Adding a new rule = adding one function. No touching existing code.
This is the Open-Closed Principle — same insight as Gilded Rose's Strategy pattern.
**Talking point:** *"If you had 20 rules, how readable would 20 if-blocks be? What would you do?"*
---
## Feature B: Shopping Cart — facilitator notes
**Likely first implementation** (List-based):
```dart
final List<CartItem> _items = [];
double subtotal() => _items.fold(0, (s, i) => s + i.price * i.quantity);
```
**The Map insight (Step 3 — remove by name):**
When participants try to implement `removeItem(name)` with a List, they'll write a `.removeWhere()`.
This works, but nudge them: *"What data structure makes 'find by name' really natural?"*
Let the remove-by-name test drive them toward `Map<String, CartItem>`.
**CartItem validation (Step 5):**
Many will put validation in `addItem()`. Ask: *"What if someone creates a CartItem and passes it somewhere else?

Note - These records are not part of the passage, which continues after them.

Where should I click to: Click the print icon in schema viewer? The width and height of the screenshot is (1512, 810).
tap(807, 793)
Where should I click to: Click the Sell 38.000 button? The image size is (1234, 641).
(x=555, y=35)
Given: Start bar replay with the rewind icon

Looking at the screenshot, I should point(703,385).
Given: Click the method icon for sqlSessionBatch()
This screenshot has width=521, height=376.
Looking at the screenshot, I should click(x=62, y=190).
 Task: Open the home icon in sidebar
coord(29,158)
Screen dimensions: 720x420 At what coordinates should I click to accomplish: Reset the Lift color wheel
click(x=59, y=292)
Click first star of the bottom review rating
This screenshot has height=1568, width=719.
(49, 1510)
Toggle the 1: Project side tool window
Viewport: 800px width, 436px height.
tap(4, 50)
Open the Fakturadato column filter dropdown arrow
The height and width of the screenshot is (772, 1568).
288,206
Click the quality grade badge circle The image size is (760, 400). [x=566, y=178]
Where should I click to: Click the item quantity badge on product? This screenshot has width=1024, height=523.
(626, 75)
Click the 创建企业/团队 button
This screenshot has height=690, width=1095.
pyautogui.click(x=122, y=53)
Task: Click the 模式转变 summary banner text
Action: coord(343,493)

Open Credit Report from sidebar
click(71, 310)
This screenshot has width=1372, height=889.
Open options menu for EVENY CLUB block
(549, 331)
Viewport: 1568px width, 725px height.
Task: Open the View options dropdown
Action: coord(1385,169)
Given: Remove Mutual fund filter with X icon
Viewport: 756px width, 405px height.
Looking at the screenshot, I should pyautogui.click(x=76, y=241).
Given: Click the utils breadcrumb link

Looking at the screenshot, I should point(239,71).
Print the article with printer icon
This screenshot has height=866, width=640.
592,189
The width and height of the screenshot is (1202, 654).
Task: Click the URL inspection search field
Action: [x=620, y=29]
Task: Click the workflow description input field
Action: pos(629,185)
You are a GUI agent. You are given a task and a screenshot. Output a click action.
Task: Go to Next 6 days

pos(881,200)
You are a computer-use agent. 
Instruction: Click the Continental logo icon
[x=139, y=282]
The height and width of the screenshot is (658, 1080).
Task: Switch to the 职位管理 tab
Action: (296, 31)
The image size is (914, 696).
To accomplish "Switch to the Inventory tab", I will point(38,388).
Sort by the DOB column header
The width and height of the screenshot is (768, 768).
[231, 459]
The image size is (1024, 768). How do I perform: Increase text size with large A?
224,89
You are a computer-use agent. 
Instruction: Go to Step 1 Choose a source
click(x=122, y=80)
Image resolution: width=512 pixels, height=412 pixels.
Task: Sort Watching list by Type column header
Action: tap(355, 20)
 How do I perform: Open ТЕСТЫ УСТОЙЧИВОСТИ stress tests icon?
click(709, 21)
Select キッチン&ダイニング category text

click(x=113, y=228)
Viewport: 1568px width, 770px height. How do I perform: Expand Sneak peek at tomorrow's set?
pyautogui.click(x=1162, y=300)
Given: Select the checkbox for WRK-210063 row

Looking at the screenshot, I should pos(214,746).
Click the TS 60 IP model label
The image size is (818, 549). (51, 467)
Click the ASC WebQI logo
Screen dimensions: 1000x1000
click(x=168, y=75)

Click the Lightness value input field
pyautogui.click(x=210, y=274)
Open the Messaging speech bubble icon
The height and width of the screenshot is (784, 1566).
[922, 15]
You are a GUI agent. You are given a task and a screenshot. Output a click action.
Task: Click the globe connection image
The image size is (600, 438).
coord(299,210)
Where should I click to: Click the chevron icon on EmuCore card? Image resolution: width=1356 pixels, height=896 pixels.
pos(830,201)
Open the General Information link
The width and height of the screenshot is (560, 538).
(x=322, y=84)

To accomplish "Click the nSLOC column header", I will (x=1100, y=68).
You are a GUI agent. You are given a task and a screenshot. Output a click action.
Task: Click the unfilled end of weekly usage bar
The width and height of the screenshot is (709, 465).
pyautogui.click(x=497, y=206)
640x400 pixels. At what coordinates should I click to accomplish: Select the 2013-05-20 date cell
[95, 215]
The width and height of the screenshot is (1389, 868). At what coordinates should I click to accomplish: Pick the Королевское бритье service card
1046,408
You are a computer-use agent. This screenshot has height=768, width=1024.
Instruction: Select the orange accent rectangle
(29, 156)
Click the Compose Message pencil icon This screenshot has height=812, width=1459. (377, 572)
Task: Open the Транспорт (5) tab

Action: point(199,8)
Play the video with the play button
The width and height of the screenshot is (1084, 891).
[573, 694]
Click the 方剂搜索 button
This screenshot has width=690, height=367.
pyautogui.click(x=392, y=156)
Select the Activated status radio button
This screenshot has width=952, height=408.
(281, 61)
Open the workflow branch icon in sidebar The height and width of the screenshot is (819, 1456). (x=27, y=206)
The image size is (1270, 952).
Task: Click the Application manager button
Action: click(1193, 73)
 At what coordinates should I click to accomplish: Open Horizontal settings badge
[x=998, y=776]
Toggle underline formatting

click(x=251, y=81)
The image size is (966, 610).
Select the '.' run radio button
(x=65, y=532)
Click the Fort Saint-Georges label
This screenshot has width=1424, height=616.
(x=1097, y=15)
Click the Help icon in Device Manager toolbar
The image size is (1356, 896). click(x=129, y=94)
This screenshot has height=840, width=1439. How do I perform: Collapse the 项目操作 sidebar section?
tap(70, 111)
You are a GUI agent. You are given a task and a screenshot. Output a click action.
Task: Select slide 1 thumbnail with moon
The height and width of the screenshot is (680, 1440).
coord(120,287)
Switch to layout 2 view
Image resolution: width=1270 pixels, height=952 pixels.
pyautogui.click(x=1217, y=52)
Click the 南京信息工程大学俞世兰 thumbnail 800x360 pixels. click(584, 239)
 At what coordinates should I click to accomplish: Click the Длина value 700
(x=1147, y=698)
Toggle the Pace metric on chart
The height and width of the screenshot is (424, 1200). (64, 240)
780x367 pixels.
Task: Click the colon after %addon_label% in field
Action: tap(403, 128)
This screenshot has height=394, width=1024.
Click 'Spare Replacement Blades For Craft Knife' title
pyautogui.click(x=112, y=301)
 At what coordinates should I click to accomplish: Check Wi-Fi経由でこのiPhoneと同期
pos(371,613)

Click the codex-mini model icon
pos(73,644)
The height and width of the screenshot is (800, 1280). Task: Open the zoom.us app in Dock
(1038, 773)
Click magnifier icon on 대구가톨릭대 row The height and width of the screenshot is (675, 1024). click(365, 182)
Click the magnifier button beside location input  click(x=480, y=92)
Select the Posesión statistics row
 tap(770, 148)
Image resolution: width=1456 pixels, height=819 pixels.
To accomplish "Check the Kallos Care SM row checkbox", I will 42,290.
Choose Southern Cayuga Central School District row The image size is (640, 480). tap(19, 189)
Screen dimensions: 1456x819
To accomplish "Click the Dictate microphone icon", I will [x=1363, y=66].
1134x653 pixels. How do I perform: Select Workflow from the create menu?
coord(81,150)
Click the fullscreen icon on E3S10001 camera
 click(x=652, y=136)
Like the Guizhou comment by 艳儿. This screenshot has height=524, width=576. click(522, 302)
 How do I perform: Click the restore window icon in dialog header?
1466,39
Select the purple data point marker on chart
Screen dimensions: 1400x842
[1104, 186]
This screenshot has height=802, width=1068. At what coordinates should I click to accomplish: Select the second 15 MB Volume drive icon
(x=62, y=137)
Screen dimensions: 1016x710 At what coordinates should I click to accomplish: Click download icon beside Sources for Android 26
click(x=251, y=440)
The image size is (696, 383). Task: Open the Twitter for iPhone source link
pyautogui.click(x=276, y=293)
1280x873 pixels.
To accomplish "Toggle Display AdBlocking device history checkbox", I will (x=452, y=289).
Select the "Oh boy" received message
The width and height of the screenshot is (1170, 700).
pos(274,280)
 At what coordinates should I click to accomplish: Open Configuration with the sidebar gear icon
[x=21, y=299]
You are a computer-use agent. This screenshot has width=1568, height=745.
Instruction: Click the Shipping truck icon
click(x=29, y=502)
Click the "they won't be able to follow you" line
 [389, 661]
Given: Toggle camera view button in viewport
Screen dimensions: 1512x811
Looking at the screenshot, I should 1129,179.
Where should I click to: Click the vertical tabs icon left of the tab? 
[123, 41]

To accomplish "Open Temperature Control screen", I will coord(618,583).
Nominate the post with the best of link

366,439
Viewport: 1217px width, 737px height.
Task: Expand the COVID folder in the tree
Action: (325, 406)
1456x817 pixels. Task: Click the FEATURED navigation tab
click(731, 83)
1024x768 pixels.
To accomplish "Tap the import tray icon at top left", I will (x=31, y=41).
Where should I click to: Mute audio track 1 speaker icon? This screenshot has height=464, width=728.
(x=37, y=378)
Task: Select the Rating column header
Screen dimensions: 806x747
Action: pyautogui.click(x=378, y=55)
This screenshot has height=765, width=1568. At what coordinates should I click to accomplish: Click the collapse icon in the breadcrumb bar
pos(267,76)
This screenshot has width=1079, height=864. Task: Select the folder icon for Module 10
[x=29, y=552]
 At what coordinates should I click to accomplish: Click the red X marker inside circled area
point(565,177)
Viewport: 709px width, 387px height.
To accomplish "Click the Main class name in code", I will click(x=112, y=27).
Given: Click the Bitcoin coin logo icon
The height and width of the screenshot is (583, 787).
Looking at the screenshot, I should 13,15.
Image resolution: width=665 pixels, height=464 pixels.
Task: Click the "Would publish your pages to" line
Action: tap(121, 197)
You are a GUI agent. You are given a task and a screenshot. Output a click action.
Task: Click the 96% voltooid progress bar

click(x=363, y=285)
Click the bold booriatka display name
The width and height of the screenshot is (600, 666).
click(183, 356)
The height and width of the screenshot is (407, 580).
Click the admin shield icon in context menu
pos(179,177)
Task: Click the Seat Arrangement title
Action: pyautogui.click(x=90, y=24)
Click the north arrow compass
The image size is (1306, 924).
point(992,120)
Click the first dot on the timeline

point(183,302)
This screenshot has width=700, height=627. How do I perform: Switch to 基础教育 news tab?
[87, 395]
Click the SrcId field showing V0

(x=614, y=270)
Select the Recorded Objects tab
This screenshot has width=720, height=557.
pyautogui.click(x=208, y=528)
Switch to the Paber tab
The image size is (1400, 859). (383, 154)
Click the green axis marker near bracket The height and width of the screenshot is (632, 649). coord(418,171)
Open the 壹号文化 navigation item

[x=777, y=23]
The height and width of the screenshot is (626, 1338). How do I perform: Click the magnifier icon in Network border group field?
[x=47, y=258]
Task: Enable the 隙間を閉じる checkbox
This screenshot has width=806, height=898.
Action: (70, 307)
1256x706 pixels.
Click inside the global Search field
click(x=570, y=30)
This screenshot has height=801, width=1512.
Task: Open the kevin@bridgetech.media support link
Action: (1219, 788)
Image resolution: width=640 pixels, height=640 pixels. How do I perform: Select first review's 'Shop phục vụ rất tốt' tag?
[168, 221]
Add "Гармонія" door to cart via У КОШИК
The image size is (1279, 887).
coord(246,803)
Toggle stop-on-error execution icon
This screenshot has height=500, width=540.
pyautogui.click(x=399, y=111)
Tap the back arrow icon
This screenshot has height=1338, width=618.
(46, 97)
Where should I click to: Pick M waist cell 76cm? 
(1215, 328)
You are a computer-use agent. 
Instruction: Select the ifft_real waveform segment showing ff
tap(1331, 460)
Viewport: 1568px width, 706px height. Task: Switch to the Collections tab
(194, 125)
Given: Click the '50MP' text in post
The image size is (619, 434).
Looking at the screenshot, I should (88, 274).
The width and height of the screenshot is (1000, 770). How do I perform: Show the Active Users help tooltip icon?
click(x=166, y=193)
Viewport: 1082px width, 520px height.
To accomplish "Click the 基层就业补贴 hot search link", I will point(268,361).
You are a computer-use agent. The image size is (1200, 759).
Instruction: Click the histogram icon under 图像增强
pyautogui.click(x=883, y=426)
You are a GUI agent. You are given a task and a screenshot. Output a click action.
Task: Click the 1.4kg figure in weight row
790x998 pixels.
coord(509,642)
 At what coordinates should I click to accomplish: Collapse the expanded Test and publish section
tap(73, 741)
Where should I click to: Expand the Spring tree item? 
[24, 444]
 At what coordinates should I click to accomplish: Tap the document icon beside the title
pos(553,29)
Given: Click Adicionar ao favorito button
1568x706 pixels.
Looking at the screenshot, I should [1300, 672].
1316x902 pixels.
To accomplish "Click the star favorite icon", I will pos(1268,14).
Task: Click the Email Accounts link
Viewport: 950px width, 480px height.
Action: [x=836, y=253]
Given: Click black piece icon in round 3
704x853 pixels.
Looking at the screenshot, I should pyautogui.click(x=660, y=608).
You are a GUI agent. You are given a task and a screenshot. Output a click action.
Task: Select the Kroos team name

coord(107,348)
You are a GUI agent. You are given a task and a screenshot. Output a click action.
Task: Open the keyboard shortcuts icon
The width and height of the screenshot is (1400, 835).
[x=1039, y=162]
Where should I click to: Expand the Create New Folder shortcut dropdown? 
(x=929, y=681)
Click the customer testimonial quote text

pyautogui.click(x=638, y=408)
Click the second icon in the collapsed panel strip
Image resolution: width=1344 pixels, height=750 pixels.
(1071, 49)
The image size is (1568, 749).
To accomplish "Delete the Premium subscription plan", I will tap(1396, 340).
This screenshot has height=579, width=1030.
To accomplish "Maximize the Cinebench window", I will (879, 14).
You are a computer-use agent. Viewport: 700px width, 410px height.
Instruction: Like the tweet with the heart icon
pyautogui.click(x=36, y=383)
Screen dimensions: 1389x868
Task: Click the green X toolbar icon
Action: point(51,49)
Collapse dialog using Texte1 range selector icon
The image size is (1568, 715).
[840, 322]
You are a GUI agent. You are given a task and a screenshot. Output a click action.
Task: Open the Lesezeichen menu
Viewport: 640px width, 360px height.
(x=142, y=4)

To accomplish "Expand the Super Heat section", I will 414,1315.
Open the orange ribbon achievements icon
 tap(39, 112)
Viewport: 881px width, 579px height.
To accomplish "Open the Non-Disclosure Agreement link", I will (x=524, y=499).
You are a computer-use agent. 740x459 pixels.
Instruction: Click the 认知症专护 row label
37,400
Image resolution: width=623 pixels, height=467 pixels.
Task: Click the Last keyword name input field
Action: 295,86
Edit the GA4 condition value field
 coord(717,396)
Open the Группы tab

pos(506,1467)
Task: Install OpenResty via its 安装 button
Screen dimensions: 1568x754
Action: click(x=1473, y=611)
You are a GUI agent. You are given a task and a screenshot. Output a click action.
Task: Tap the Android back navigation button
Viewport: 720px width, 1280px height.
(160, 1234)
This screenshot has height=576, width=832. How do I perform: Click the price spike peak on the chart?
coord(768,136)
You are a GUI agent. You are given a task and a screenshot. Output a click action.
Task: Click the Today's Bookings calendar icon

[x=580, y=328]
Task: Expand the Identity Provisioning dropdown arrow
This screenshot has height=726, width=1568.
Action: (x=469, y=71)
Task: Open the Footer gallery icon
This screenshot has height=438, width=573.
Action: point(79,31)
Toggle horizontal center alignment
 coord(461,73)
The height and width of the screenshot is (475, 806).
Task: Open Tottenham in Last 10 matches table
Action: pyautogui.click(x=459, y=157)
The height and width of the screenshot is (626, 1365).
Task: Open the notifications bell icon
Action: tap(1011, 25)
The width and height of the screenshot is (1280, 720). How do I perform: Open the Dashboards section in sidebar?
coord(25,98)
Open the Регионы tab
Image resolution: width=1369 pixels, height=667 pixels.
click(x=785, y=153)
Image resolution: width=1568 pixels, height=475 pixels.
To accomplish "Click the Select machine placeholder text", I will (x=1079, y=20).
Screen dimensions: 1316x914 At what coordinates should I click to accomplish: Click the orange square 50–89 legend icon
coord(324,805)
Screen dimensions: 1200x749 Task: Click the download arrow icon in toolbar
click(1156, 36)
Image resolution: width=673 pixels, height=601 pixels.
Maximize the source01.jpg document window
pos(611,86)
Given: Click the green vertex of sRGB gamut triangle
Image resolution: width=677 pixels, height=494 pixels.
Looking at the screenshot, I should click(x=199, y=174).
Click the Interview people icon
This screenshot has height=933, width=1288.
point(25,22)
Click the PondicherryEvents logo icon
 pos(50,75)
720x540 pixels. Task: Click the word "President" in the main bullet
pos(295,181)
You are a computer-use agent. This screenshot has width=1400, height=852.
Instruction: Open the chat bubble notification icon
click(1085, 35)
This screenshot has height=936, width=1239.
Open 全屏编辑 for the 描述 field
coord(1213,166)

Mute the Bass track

Who validates it then?"*
This conversation leads naturally to Value Objects.
**Bonus design question:**
The duplicate name test has no right answer. Both "replace" and "accumulate" are valid.
The point is: TDD forces you to decide, and the test documents the decision permanently.
---
## Closing discussion questions
1. *"What was the first test you wrote? Why that one?"*
2. *"Did your design change as you added more tests? How?"*
3. *"Did you ever feel tempted to skip the Red step and just write the code?"*
4. *"What would have been different if you'd designed the class first, then written tests?"*
---
## Common questions and answers
**"Can I write all the tests first, then implement?"**
Not quite — TDD is one test at a time. Write one, watch it fail, make it pass, then the next.
Writing all tests upfront is a different practice (it's fine, but it's not TDD).
**"What if I don't know what test to write next?"**
Ask: *"What's the simplest behavior this thing should have that it doesn't have yet?"*
Start with the empty/zero case. Then one item. Then two. Then edge cases.
**"Is this realistic? Do people actually do this for real code?"**
Yes — especially for domain logic (pricing, validation, calculations).
It's less common for framework glue code, and that's okay. Apply it where behavior matters most.